Иоганн Гете - Кампания во Франции 1792 года
А потому упомянем еще только Гемстергейса: нелицеприятно преданный княгине Голицыной, он подолгу жил в Мюнстере. Гемстергейс, вместе с людьми, родственными ему по духу, стремился к кроткой умиротворенности, к идеальному миру души, склоняясь к платонически-религиозному умонастроению.
В таких фрагментарных воспоминаниях надлежит назвать и Дидро, страстного диалектика, который тоже любил гостить в Пемпельфорте, где он откровенно отстаивал свои парадоксы.
Взгляды Руссо на природу тоже не были чужды этому кругу; впрочем, члены его никого не исключали, как не изгоняли и меня, хотя часто только терпели.
О том, как влияла на меня в юные годы литература других стран, уже говорилось не раз. Я мог воспользоваться чужим для своей надобности, но внутренне его не усваивал, а потому не способен был и дискутировать о нем. Столь же странно обстояло дело и с моим собственным творчеством: оно шло рука об руку с моим жизненным развитием, а поскольку это развитие оставалось тайной даже для самых близких друзей, то сжиться с моими новыми произведениями им удавалось нечасто, потому что они всегда ожидали чего-либо похожего на ранее мною написанное.
С «Семью братьями» я пришелся не ко двору оттого, что они ничем не напоминали свою сестру «Ифигению». Я заметил, что раню друзей и «Великим Кофтой», комедией давно напечатанной, хотя речь о ней не заходила, да и я ее не заводил. Но кто не согласится, что писателю, который не смеет читать вслух свои новейшие сочинения, бывает не по себе, так же как композитору, которого не просят играть его новейших опусов.

■ ■ ■ ■ ■

» **Задания к упражнению**:
1 – Изложите отрывок из «Кампании во Франции 1792 года» в двух предложениях.
2 – Перепишите из отрывка «Кампании во Франции 1792 года» текст от слов «О том, как влияла» до слов «ранее мною написанное.».
3 – Подхватите отрывок из «Кампании во Франции 1792 года» и продолжите его после последнего предложения.

» **Исходные данные**:

■ ■ ■ ■ ■

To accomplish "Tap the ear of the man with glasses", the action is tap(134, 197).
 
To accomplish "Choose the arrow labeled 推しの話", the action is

■ ■ ■ ■ ■

» **Ответы по заданиям**:
1 – Автор вспоминает Гемстергейса, преданного княгине Голицыной и склонного к платонически-религиозному умонастроению, а также Дидро, любившего гостить в Пемпельфорте, и упоминает, что взгляды Руссо на природу не были чужды этому кругу. Он признаётся, что чужую литературу использовал для своей надобности, не усваивая внутренне, а его новые произведения, шедшие рука об руку с его жизненным развитием, друзья принимали нечасто, так как ждали чего-то похожего на прежнее.

2 –
О том, как влияла на меня в юные годы литература других стран, уже говорилось не раз. Я мог воспользоваться чужим для своей надобности, но внутренне его не усваивал, а потому не способен был и дискутировать о нем. Столь же странно обстояло дело и с моим собственным творчеством: оно шло рука об руку с моим жизненным развитием, а поскольку это развитие оставалось тайной даже для самых близких друзей, то сжиться с моими новыми произведениями им удавалось нечасто, потому что они всегда ожидали чего-либо похожего на ранее мною написанное.

3 –
То же самое и с моими наблюдениями над природой; моя страстная преданность этим занятиям оставалась непонятой, никто не замечал, что она проистекает из глубин моего существа, мои стремления большинству казались ошибкой, капризом; по их мнению, я мог бы делать что-нибудь поинтереснее, предоставляя моему дарованию идти прежним путем. Они считали себя вправе думать именно так, потому что я не признавал их образа мыслей и в ряде случаев придерживался прямо противоположных. Трудно себе представить человека более одинокого, чем я в ту эпоху, да и много позднее. Я был приверженцем гилозоизма (или как еще угодно его именовать) и признавал всю святость и достоинство за глубинами этого учения. Поэтому я был невосприимчив, нетерпим даже, к такому образу мыслей, когда в качестве символа веры выставляется мертвая, лишь впоследствии приводимая в движение и возбуждаемая (все равно каким началом) материя. От внимания моего не ускользнул тот момент в Кантовом учении о природе, где утверждается, что силы притяжения и отталкивания принадлежат к самой сущности материи и не могут быть отделены от нее; благодаря этому передо мною раскрылась извечная полярность всего сущего, проникающая и одушевляющая великое многообразие явлений природы.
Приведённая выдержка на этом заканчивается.